私は日本の人々に観ていただいて還元できる作品をつくりたいので、海外移住しようという意図があるわけではない。
 けれど、一緒に団体運営をやってくれている東京在住の仲間の拠点を事務所にしつつ、基本的には奈良に住所と家財道具を置きながらも、2~3年は、スタジオを借りるのは引き続きこのモントルイユにしようと考えた。
 日本では演劇に携わるのに東京に滞在先がないと厳しいのがまだ現状だと思うが、東京で家賃を払うなら、モントルイユで払おうかと思うのだ。
リサーチしたり執筆したりするのに、東京よりは自分にとって情報も集まりやすく、集中しやすいはずだ。

 ここからが本題で(といってもたいした話ではないけど)、どうしてモントルイユで住居を見つけたのか、お話したい。

 パリで、外国人が物件を契約するのは、最近では至難の技だ。
 もちろん駐在員なんかだと外国人向けの割高な仲介業者を介せば大丈夫だろうが、私のようなフリーランスが身の丈にあう物件を探して契約するのはすごく難しい。
 というのも、パリ市は東京の山手線内ぐらいのサイズでとても小さく、景観の保護のため高層アパートを建てられないし、地震がないため建物自体の建て直しもほとんどしないので、オスマン時代に計画されたままの街の建物のボリューム感がそこから大きくなることはなく、その当時と同じ容積の住居しかない。でももちろんオスマン時代より人口は増え、世界に冠たる国際都市になってパリを目指す人はフランスの地方からも海外からも殺到し、圧倒的に住居スペース不足なのだ。
 今の東京に、江戸時代と同じ木と紙だけでできた瓦葺の平家を並べたとして、現在タワマンに住んでいる東京都民が入り切れるかを考えてみてほしい。

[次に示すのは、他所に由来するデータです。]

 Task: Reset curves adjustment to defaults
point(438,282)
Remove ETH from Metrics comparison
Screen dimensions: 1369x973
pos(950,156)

 それで、昨年フランスに渡航するときも住宅探しは喫緊の課題だった。
 私の場合、幸いその前年に知り合った日本人から都心の屋根裏部屋を借りる約束をできていたのだけれど、いざ3月に到着して住んでみると、エレベーターのない5階の、断熱されていない築数百年の建造物の屋根の直下の部屋は早春でも極寒で、天井は低く頭をぶつけ、小さな電熱タンクから出るお湯はシャンプーの途中で水になり、床はひどく傾斜していて、三半規管がもともと弱い私は肩こりに悩まされ眩暈まで発現しはじめた。寒さのせいか二度目のコロナにかかり、そこからいわゆるロングコビッドで微熱が続き、演劇留学のはずが何にも関心を持てないぐらい体調が悪くて、芝居どころではない。
 そして”いにしえ”の建物の屋根裏で寒さよりさらに恐ろしいのは夏の暑さだ。カニキュルと呼ばれる40度超えの日も珍しくなくなった近年のパリで、太陽の熱が直撃する屋根裏暮らしは夏には命の危険があると思われた。
 そうなる前にここを脱出しなくてはと、微熱でぼんやりとしながらネットで物件を検索したが、住居不足のパリでは、空きの募集が出た瞬間に大量の入居希望者が履歴書やら収入証明やら身元保証人の書類をそろえて内覧に殺到する。そのため結局はそれらの書類が揃うフランス人が選ばれるらしく、私などエントリーしても内覧にさえ進めない。
 やはりここでは我々はよそ者なので、日本人同士で一種の「闇貸し」が横行し、本来は賃貸に出すための法律を満たしていないような物件を日本人の大家が日本人の店子に貸すようなことが多いと聞いた。